I believe most of us underestimated the follies the flexibility comes with.
There was no doubt that most people would appreciate the accessibility to education/information from the best teachers out there, but we underestimated the natural biological human wiring to rest and identify the path of least resistance (yes, exactly why exercising isn’t easy either). And undoubtedly it is always extra effort to watch an informative course, digest it and register it especially after expending mental energy at school, college or work alongside. There was no accountability in the process, the dark side of self-management, that holds true for absolutely anything in life. And now with easy access to entertainment, where you don’t need to digest information, and can simply watch and simulate your emotions? Let’s be honest, the learning courses don’t stand a chance and the data shows. Every platform has its own statistics, but overall we are looking at a <9% completion rate for the courses.
You too have at least one course which you started but never finished right? Almost all of us are guilty of it.
If you’ve been on Twitter, you might have noticed another form of learning brewing, popularly known as “CBCs” or “Cohort-based courses”.
CBC’s are essentially bringing back the classroom vibes. However flawed the conventional curriculum is, the experiential model of learning is still what most people missed with the online courses so far. It’s like in college, you bunked classes if your friends bunked and vice versa. You pretty much were ready to endure boring classes for the vibe and camaraderie with your friends.
So how are the Cohort Based Courses winning slowly yet steadily?

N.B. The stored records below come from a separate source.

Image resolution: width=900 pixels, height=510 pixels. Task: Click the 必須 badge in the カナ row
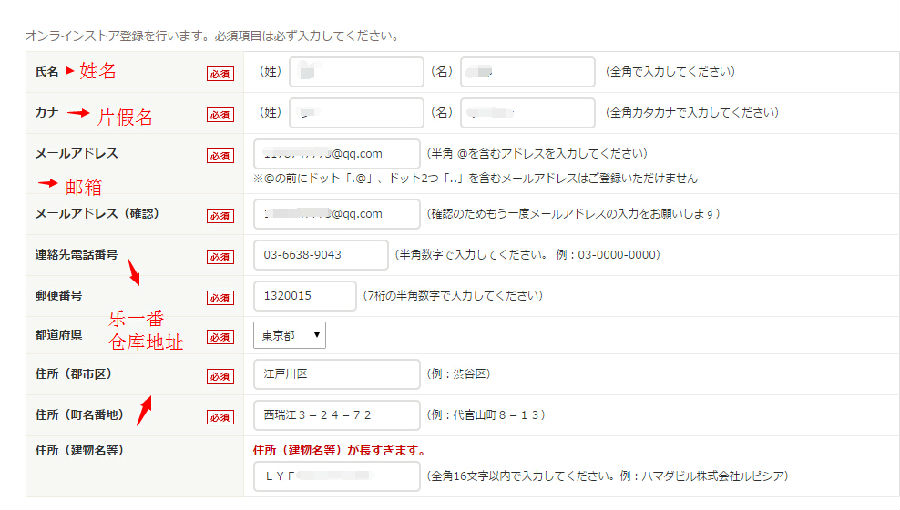tap(220, 114)
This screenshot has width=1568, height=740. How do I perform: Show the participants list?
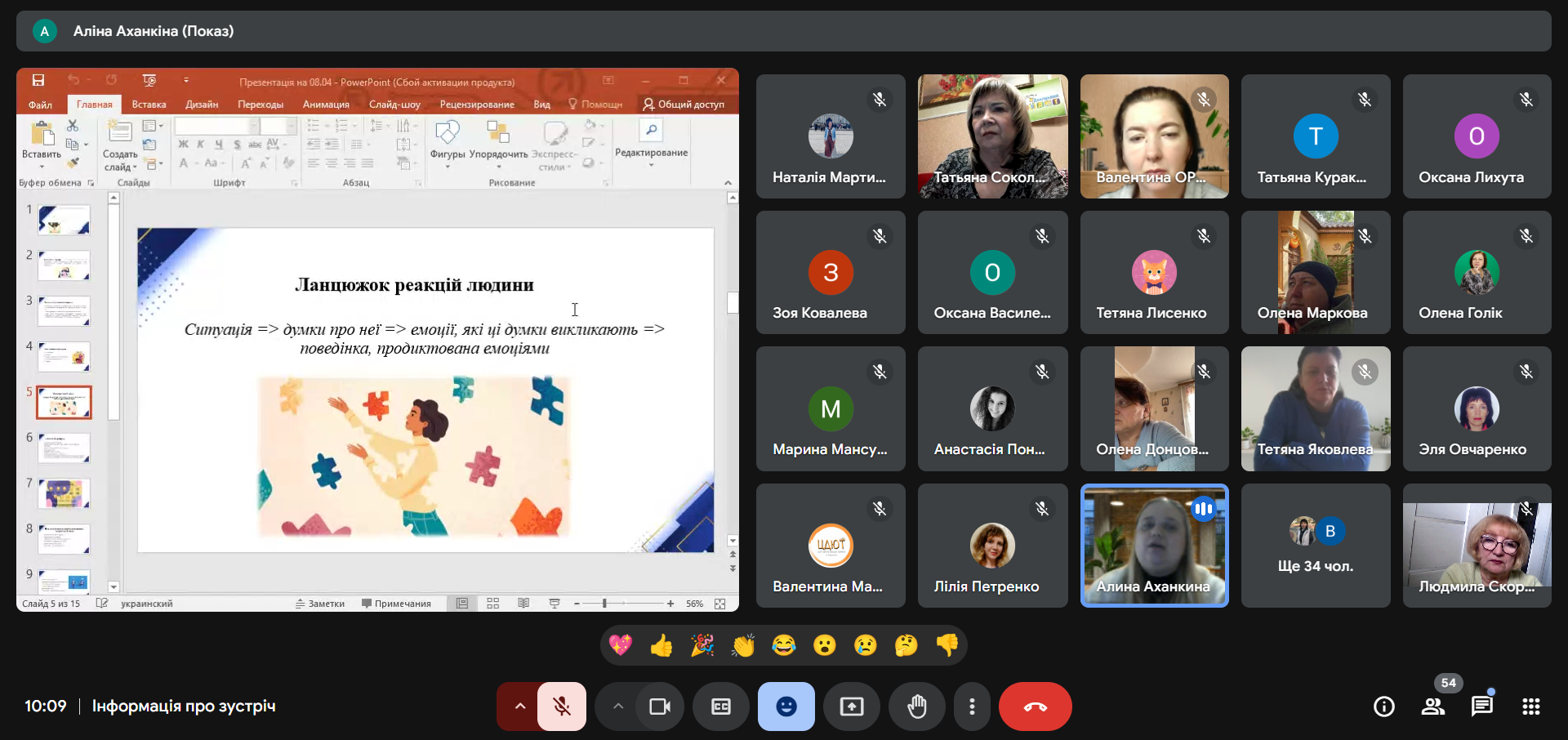click(1432, 707)
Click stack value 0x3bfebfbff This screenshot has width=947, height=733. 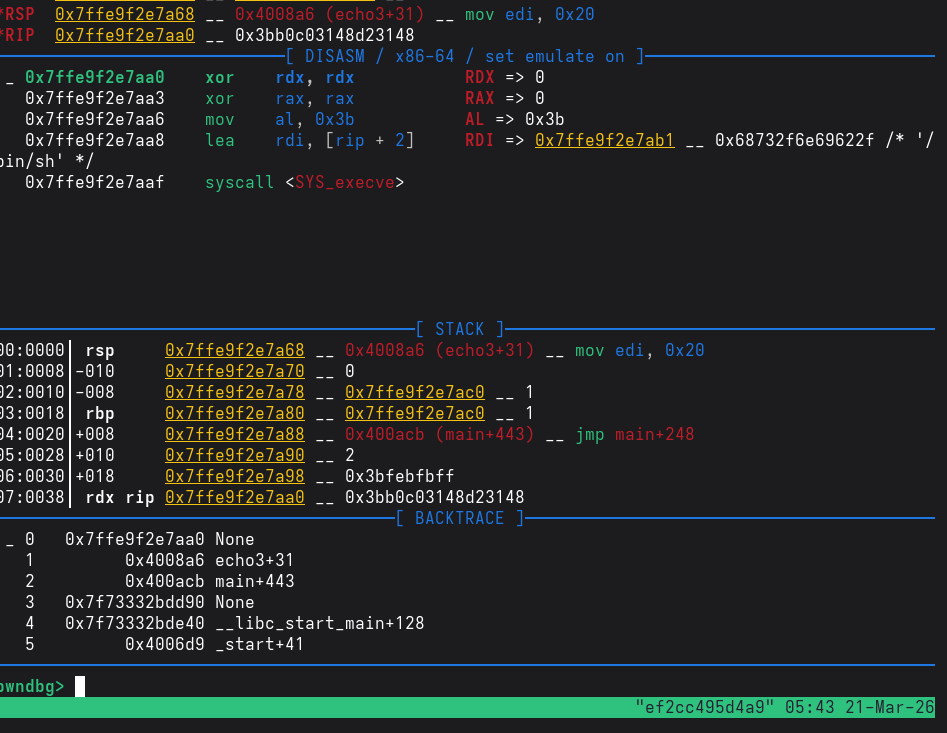(399, 476)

Given you’re learning as a group, chances of you following through with the expected outcomes of the course are higher since you have so many expecting the same from you, similar to how people use social media to create an imaginary pressure and hold themselves accountable
2. Active learning
One-way communication is no fun, some banter, inside jokes, idiosyncrasies of a group, certain key events, that’s what keeps the learning process engaging; vanilla online courses absolutely lack this flavour
3. Fixed schedule
Somewhat fixed schedules with pre-defined milestones are critical to completion because of the consistent momentum; flexibility drives constant deprioritization, especially without external accountability
Finding folks who intellectually operate in a similar spectrum aren’t easy to find, especially as adults, masters education is one of them but it does not fit for all and is extremely high barrier; CBCs solve it by getting similar (by ambitions & goals) yet diverse (by skills and experience) folks in one room which leads to great exchanges, new friendships, partnerships and more
5. High-agency individuals
Working and being around high-energy and high-agency individuals gives such a kick, they set the bar for the room which everyone wants to match in a healthy way; given these courses aren’t cheap, you know you’re in a group of driven doers, which pushes you to do better
6. Manageable size
The biggest value proposition for CBCs is its touch of personalization, which gets lost with large groups, smaller sized cohorts ensure the information is contextualized as much as feasible making the learning all the more relatable and sticky
Cohort Based Courses have hence successfully replicated the fun bits of the classroom model and optimized on the quality of classmates which is no longer determined by your age, your geographical location, or your performance on a competitive exam.
However they aren’t really scalable, but seem to create higher impact density.
Looking to learn something, try finding a CBC maybe?